Reallocation intervals of <vector> library (c++)

Question

I'm trying to understand how to dynamically allocate more space in a dynamic array in the most efficient way.

So I tried to understand how the reallocations are made in the std::vector library. According to this:

"Libraries can implement different strategies for growth to balance between memory usage and reallocations, but in any case, reallocations should only happen at logarithmically growing intervals of size so that the insertion of individual elements at the end of the vector can be provided with amortized constant time complexity"

What does "logarithmically growing intervals of size" mean? Assume I now have an array with capacity n and there is no vacancy at all. What would be the next reallocation?

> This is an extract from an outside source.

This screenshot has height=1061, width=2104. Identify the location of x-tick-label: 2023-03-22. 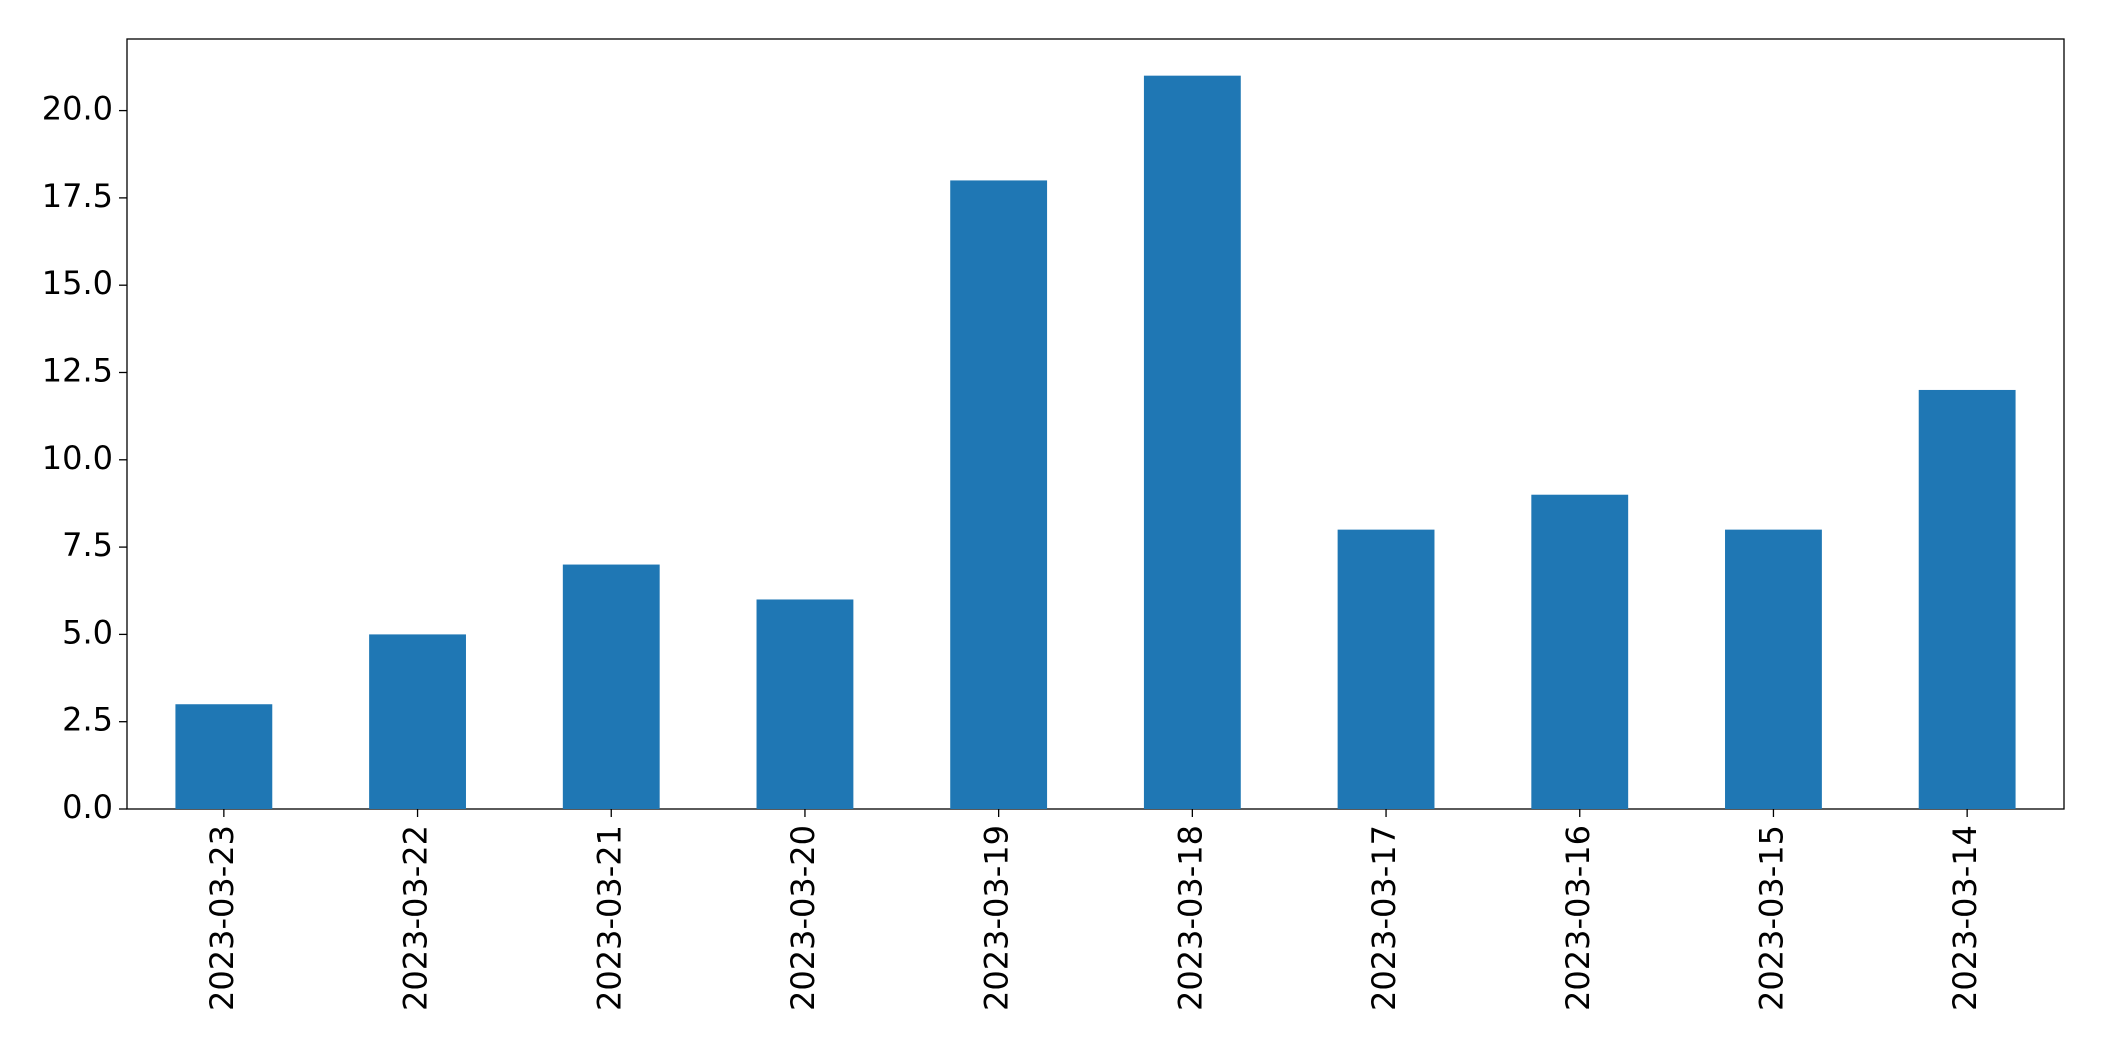
(416, 918).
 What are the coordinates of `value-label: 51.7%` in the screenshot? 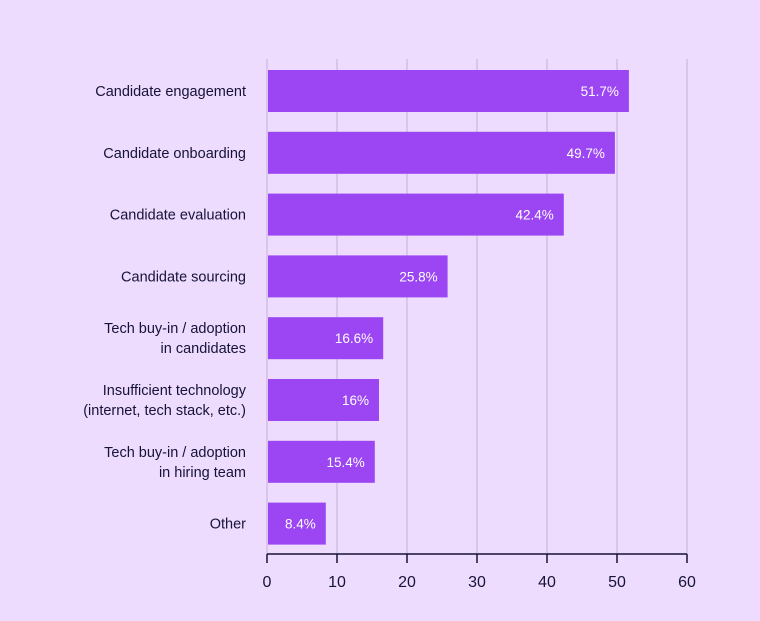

Also, how exactly does the amortized complexity become constant? I'd really appreciate an explanation about how it is more efficient than reallocation's by constant, i.e, say now we have an array of length n with no vacancy, the reallocation would be an array of n+constant, say n+15.

Answer 1

The sentence is wrong. It is supposed to say

at exponentially growing intervals

or practically speaking usually a geometric series is used to achieve this, since it only requires multiplying the capacity by a constant at each reallocation.

With the geometric series allocation points are at sizes a^k with positive integers k and constant factor a>1, the sum is asymptotic to a^(k_max+1)/(a-1) and given that k_max must be so that a^k_max = n, we have then a total complexity of at most n*a/(a-1), averaging to constant amortized.